Task instructions:
From the line that contains "This screenshot has height=650, width=888." to the final line below, both included, print each line exactly and skip the pictures.

Data for review:
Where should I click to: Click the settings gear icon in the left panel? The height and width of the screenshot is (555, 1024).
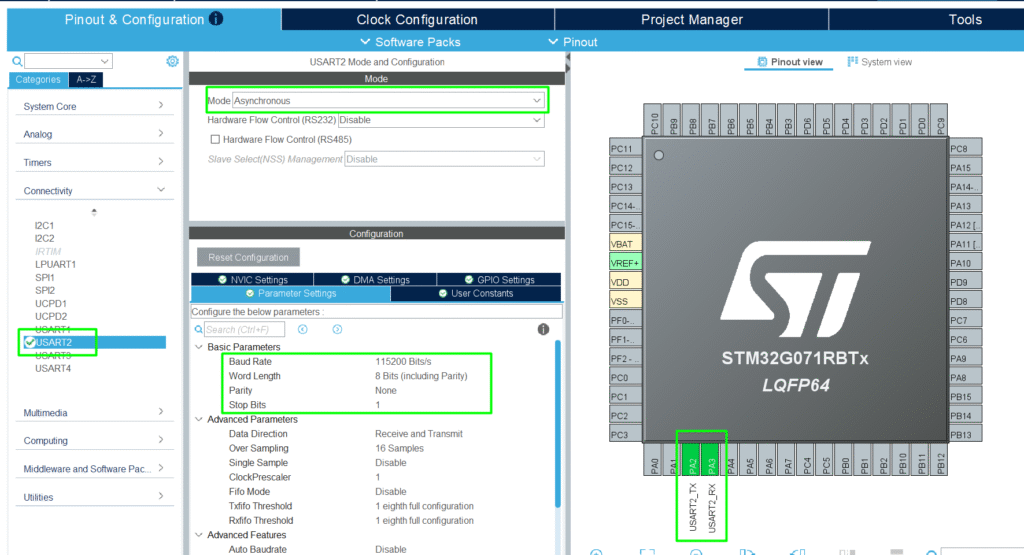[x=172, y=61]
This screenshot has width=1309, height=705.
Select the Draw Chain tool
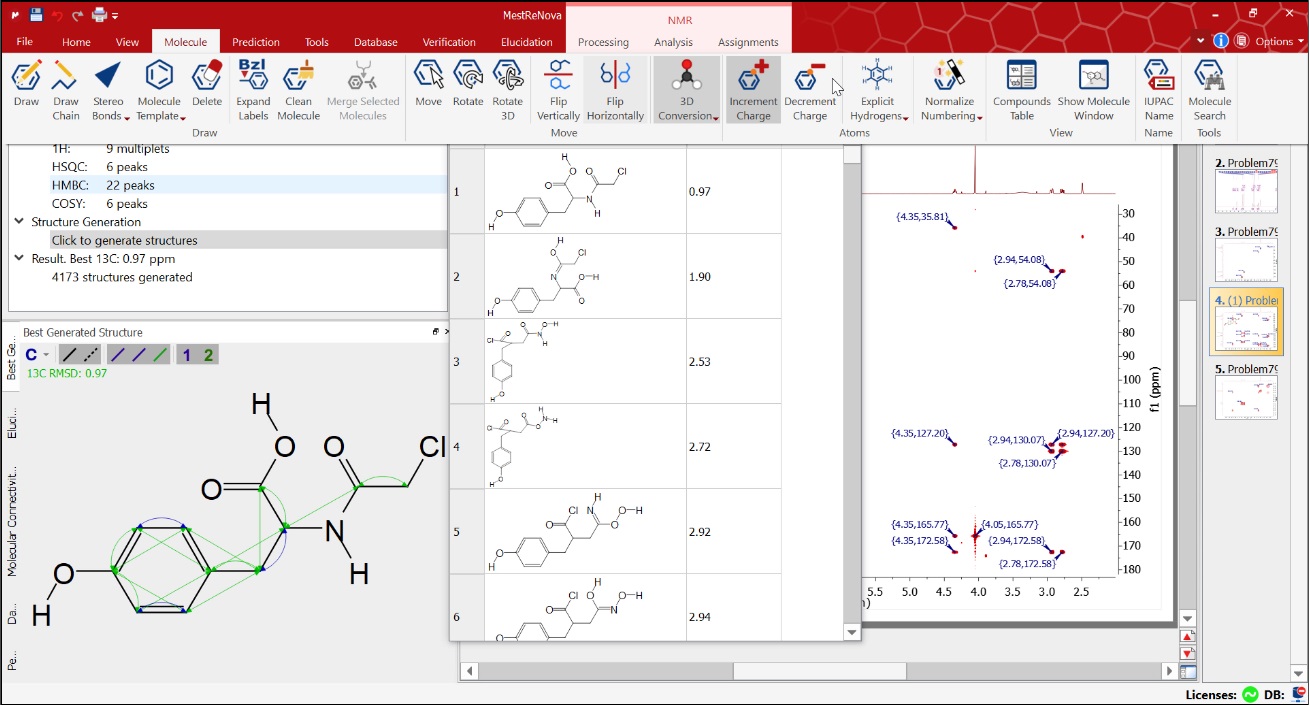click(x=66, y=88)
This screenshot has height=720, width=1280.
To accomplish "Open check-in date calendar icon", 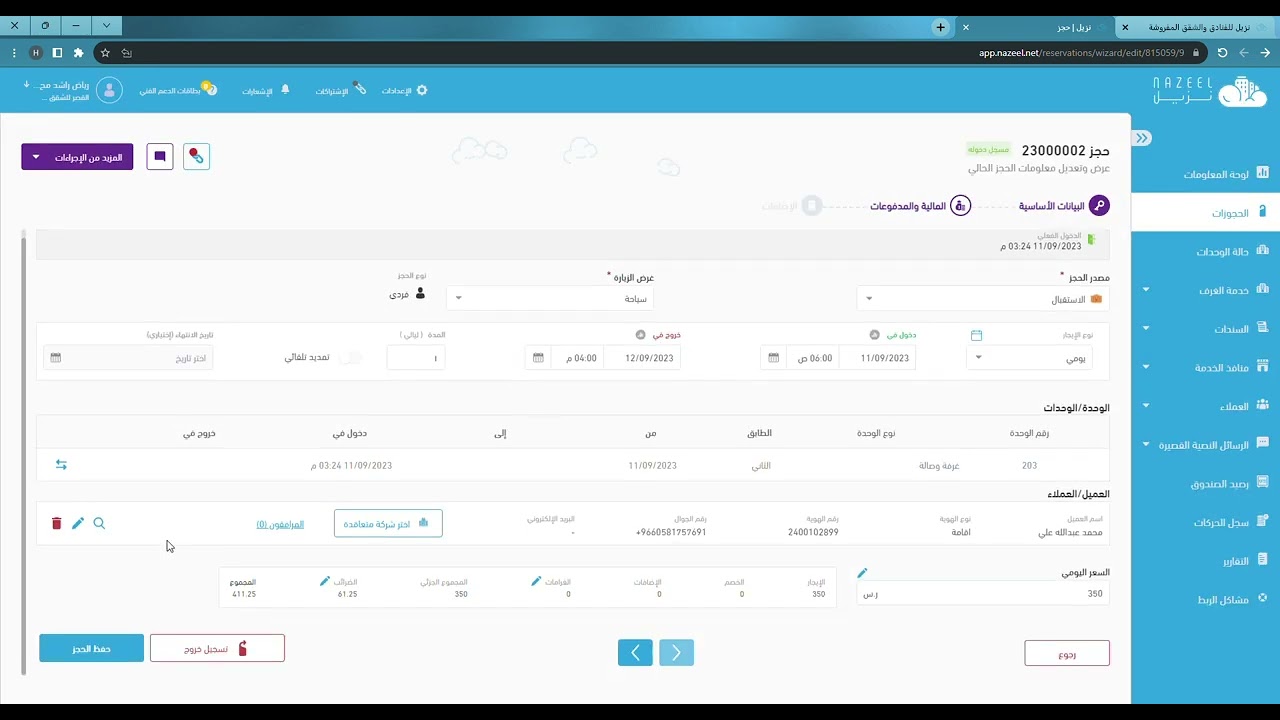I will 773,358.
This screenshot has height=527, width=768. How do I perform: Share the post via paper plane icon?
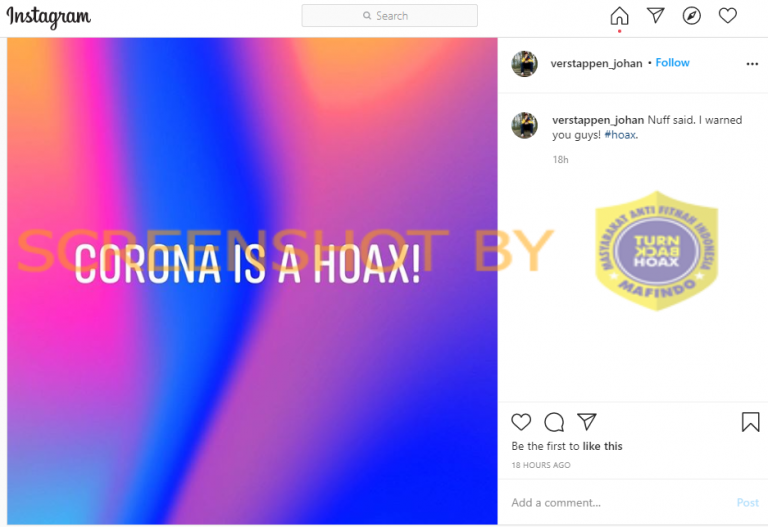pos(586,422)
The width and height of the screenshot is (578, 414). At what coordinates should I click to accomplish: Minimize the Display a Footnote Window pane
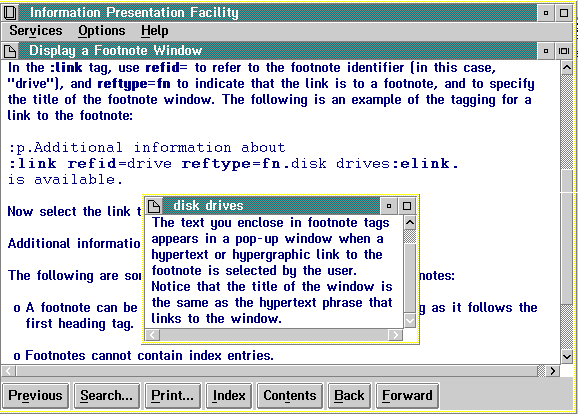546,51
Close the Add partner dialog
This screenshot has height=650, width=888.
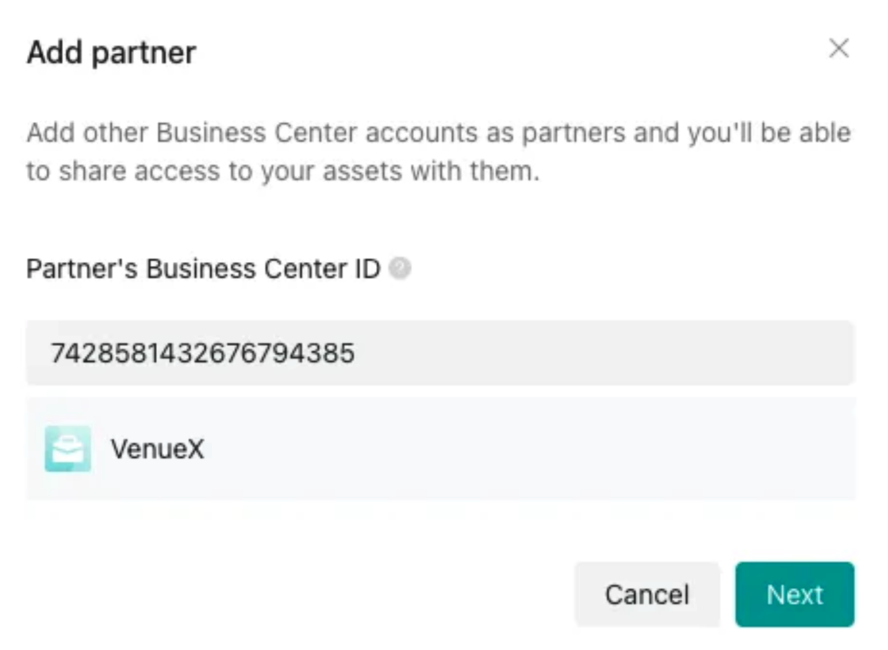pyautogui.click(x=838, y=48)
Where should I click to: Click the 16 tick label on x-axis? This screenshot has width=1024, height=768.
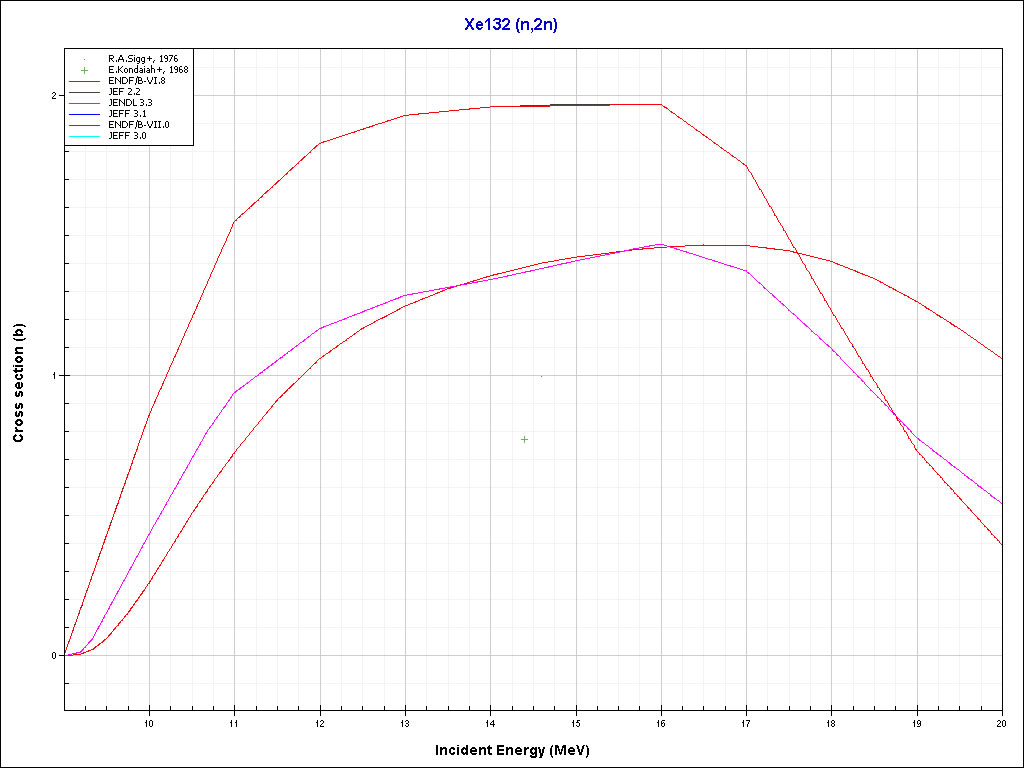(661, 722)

Exercise result:
This screenshot has height=650, width=888.
pyautogui.click(x=838, y=48)
Where should I click to: Click the 16 tick label on x-axis? This screenshot has width=1024, height=768.
(661, 722)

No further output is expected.